_Task details_: Please resume the article below on Nobel Prize week and its predicted winners, continuing right after its final sentence. The data that follows the article is not part of it.

_Selected excerpt_:

|---|

Monday marks the beginning of Nobel Prize week. It may not generate the same speculative hype as Oscar season in the United States, but that hasn't stopped a handful of publications - including the Nobel Prize predicting site Thomas Reuters - from making their most educated guesses on this year's winners.
Nobel Prize week is actually an eight-day event in which a different winner is announced each week day in the categories of physiology/medicine, physics, chemistry, literature, peace, and economic sciences, according to nobelprize.org.
Two Americans and a German won the Nobel Prize in physiology/medicine for their work in demonstrating the process of chemical transport within a cell, as per nobelprize.org.
The confirmation of the Higgs boson particle will almost certainly be the discovery that wins the Nobel Prize in physics, according to NBC News and Scientific American; however, the question of who will get credit remains open.
The two biggest names associated with the Higgs boson, nicknamed "The God Particle" by some, are Peter Higgs and Francois Englert, who conducted their research separately, according to NBC News. Thousands of other scientists contributed to proving its existence.
"It's a nightmare of a choice, which is the way things go," said Thomson Reuters' David Pendlebury, whose site uses scientific data to predict Nobel Prize wines each year, told NBC News on Friday. "In many people's minds, it's not fair that the others are left out, but such are the rules of the Nobel Prize."
In chemistry, Thomas Reuters believes M.G. Finn, Valery V. Fokin and K. Barry Sharpless will win for discovering a new method of chemical synthesis. For economics, the site predicts two British and one Yale professor will win for advancing the accuracy of economic models.

|---|

_Data extract_:
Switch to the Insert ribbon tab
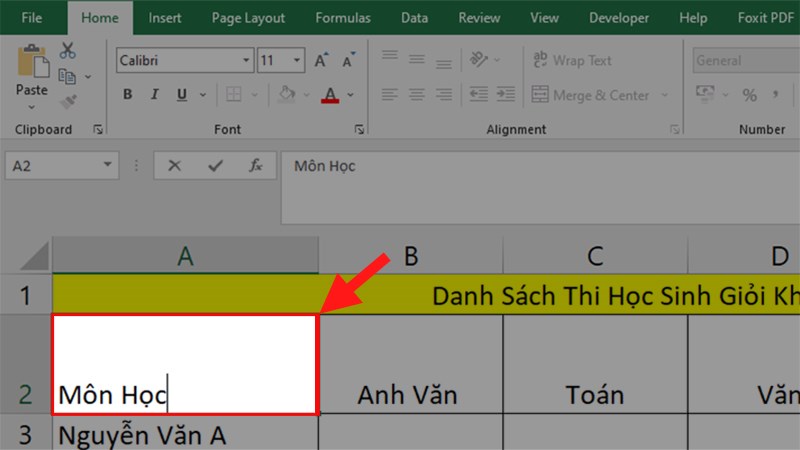This screenshot has width=800, height=450. tap(165, 18)
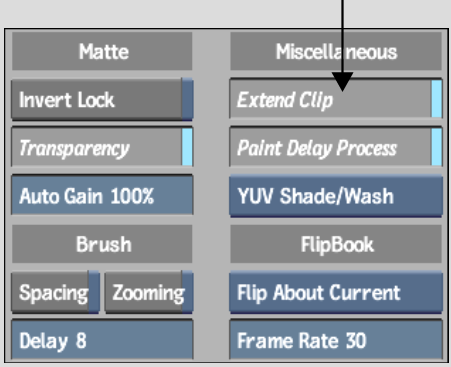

|---|

_Output for this task_:
For the hallmark of the event - the Nobel Peace Prize - Øivind Stenersen, an expert on the history of the peace prize specifically, told The Guardian he believes Denis Mukwege of the Democratic Republic of Congo will win. Mukwege has cared for "thousands of women gang-raped and tortured during the civil war," wrote The Guardian.
"They pick candidates they know will draw a lot of debate," Stenersen said. "They want discussions to happen, because those discussions will get us closer to knowing what we need to achieve peace. I'd be surprised if the award didn't go to this doctor."
Five names provide speculation for the literature prize, according The Guardian, including Norweigan, Spanish novelist Javíer Marías ,and Kenyan writer Ngũgĩ wa Thiong'o. The movement to award Bob Dylan persists, though not legitimately said Michael Orthofer, managing editor, at the Complete Review and its Literary Saloon.
"Unless there's a diehard Dylan fan among the former laureates who keeps putting up his name, I would be surprised if he continues to figure among the eligible names," he told The Guardian. "Personally I can't imagine him ever getting the prize, or anywhere near the prize."